The call rate, with the presence of ample liquidity in the system, is expected to rule in the range of 8-9 per cent during the week. The liquidity is adequate inspite of outflows on account of advance payments.

Around Rs 5,000-6,000 crore is expected to flow out on this account, which may see a slight firming up of call towards the end of the week.

This may be reflected more in the beginning of the next fortnight, when another Rs 3,000 crore goes out on account of the auction of two-year paper by the government. There is also a substantial amount locked up in the Reserve Bank of India (RBI) repos.

 

On Thursday, the RBI received seven bids for Rs 4,165 crore and on Friday, Rs 1,789 crore went into the repos.

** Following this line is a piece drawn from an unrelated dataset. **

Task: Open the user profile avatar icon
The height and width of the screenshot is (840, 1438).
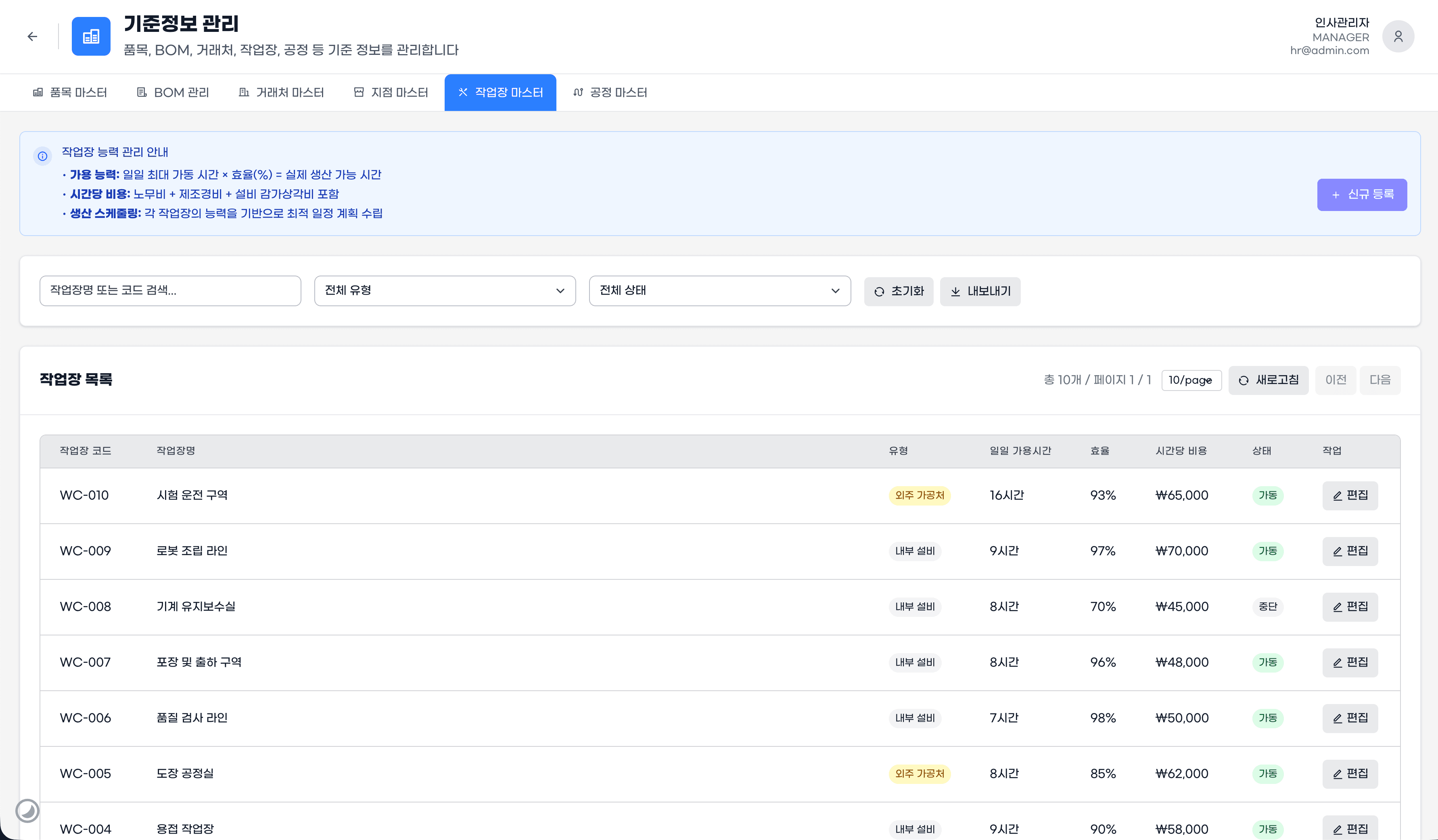Action: click(1398, 37)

This amount will come back today.

Most of the collecting banks for the RIBs have received about 40 per cent of the amount they are eligible for, and the remaining amount will be given out in a phased manner. "The second tranche may not come in before October," said a dealer with a private bank.

This may see a slight tightening in call rate towards the end of the week, said another dealer.

The State Bank of India is understood to be disbursing amounts to the banks based on the figures given to it, and hence some banks have not yet received the first tranche, said sources. Banks, which have received these funds, have immediately used it to bring down their borrowing requirements, which is another reason why the call rate has been at lower levels.

There is expected to be an improvement in prices of government securities during the week, in view of the easy liquidity. There may be a rally by 10-15 paise, said a market player.

However, some offloading is on the cards as banks may make room for the new issue of two-year paper in the next fortnight.

On Saturday, call rate opened at around 8.10 per cent and closed lower at 7.70-7.90 per cent. Prices of short-dated securities in the secondary market rose by 7-10 paise and the 11.55 per cent 2001 was again traded at around par levels.

The zero coupon 2000 was dealt at Rs 81.92. There was, however, a fall in the price of the 11.98 per cent 2004, which was dealt at Rs 99.84 compared to Rs 99.91 levels on Friday. The yield on this paper is likely to align to the 14 per cent 2005 paper, presently being traded at an yield of 12.15 per cent, said a dealer.